• Source passage:
Writer: Anya MayoAnya Mayo

Islanders may look back on the past twelve months as the “lost year.” We reminisce about activities postponed and remember people who have passed without the opportunity to celebrate their lives. We may feel a sense of grief for what we’ve lost. Yet the act of remembering those beloved people and cherished activities helps to keep the memories alive and gives us hope for better times ahead. We can also learn from history.

 

A century ago, another pandemic ravaged the world. According to the CDC, it’s estimated that about 500 million people or one-third of the world’s population became infected with this virus over a two-year period. The number of deaths was estimated to be at least 50 million worldwide with about 675,000 occurring in the United States. Vaccines and even antibiotics were not available then. History tells us that interventions such as isolation, quarantine, good personal hygiene, use of disinfectants, and limitations on public gatherings were helpful but practiced inconsistently. Those interventions still apply today as we navigate through the current COVID-19 pandemic. Thanks to advancements in science, we now have vaccines that give us hope.

 

We can remember Guemes Island’s past by reading archived issues of The Evening Star and The Guemes Tide. Ten years ago, in the “Looking Back” section of the February 2011 issue of the Tide, we learned that islander R.E. Woodburn and his sister, Ruby Myrtle Woodburn Kack, “succumbed in the ravishes of Spanish Influenza” in 1920. That issue also reminded us that it “rained cats and dogs” for record-setting rainfall that January, but thanks to the raising of Edens Road by 12 inches the previous summer, the valley was still passable. That was before beavers moved into the valley. Does any of this sound familiar?

 

History reminds us that we’ve been there before and we can once again get through the difficult times.

• About this task: Can you write out the part of the pandemic passage that opens with the words "We can remember" and closes with "the difficult times.", keeping every word as it stands? The rows that come next aren't needed.

• Given records:
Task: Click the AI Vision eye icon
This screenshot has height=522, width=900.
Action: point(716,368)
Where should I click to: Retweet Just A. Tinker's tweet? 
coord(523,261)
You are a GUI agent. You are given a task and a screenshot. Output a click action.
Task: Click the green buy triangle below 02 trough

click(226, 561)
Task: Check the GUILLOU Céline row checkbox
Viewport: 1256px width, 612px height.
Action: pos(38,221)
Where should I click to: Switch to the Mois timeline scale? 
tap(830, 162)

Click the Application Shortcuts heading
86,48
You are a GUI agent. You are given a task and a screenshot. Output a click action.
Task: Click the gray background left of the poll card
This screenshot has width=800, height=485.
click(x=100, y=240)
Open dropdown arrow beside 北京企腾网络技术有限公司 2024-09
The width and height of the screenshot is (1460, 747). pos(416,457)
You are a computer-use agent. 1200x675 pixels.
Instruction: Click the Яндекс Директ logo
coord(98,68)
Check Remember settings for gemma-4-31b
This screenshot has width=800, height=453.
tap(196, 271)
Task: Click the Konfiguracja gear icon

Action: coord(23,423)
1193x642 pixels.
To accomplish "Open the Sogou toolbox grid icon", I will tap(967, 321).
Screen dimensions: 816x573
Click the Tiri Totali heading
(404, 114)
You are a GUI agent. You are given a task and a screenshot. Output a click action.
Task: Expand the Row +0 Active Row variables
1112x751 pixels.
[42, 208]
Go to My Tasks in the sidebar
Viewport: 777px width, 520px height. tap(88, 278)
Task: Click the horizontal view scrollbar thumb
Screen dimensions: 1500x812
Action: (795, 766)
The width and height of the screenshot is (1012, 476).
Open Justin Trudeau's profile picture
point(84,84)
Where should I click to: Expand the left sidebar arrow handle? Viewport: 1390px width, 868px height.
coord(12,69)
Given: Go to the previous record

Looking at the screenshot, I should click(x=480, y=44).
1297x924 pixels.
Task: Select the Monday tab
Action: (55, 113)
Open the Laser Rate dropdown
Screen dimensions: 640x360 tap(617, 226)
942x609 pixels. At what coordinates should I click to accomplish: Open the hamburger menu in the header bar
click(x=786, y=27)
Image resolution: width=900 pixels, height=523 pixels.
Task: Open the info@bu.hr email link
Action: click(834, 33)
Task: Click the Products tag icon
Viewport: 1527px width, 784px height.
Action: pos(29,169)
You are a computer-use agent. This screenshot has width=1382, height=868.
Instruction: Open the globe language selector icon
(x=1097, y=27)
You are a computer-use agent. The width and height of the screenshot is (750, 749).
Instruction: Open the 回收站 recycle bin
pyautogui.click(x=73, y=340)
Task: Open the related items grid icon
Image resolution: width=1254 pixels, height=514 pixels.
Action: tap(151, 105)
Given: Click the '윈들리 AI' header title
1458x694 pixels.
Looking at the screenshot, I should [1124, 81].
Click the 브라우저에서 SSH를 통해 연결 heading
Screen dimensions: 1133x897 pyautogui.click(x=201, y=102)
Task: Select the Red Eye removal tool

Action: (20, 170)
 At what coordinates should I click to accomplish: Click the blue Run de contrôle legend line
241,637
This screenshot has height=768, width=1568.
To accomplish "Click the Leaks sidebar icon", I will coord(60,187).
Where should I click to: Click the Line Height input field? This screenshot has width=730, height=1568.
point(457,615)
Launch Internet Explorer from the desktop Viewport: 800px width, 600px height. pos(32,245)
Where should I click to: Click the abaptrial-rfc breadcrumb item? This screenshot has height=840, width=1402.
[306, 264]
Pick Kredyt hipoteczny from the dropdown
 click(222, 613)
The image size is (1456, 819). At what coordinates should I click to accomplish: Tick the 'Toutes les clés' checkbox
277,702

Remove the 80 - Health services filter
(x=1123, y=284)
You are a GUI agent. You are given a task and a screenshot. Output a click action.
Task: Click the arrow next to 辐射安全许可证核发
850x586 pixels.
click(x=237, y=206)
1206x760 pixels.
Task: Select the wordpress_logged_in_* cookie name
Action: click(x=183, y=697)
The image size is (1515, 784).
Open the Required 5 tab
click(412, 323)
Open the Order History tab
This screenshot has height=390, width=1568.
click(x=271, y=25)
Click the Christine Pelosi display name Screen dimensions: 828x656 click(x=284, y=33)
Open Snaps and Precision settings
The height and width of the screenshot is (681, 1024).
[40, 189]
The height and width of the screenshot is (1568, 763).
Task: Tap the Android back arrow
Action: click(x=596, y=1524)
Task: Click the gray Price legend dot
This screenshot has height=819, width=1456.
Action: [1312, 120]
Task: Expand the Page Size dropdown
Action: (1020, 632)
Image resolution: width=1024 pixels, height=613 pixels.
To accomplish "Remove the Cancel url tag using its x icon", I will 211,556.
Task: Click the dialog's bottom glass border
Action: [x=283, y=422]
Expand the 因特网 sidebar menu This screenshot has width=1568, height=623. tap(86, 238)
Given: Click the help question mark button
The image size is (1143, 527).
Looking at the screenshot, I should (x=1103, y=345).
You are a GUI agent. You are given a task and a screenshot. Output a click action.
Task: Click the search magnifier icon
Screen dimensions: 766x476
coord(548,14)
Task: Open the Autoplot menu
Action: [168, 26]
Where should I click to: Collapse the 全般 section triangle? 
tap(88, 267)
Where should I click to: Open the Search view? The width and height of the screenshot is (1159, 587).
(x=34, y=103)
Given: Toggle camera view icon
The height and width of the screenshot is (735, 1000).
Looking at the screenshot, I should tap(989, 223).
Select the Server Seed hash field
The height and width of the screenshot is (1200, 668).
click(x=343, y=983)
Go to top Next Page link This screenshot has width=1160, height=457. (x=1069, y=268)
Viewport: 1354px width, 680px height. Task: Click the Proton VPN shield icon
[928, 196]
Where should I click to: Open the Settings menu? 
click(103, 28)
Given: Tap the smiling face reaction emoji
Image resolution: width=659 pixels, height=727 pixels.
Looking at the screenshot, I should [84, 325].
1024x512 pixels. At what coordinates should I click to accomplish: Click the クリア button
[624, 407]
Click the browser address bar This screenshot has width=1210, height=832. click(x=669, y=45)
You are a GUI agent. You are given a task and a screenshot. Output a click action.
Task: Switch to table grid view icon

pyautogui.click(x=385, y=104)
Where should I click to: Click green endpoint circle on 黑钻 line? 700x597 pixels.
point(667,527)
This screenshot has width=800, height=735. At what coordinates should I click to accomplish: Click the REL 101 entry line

• Response to the task:
We can remember Guemes Island’s past by reading archived issues of The Evening Star and The Guemes Tide. Ten years ago, in the “Looking Back” section of the February 2011 issue of the Tide, we learned that islander R.E. Woodburn and his sister, Ruby Myrtle Woodburn Kack, “succumbed in the ravishes of Spanish Influenza” in 1920. That issue also reminded us that it “rained cats and dogs” for record-setting rainfall that January, but thanks to the raising of Edens Road by 12 inches the previous summer, the valley was still passable. That was before beavers moved into the valley. Does any of this sound familiar?

 

History reminds us that we’ve been there before and we can once again get through the difficult times.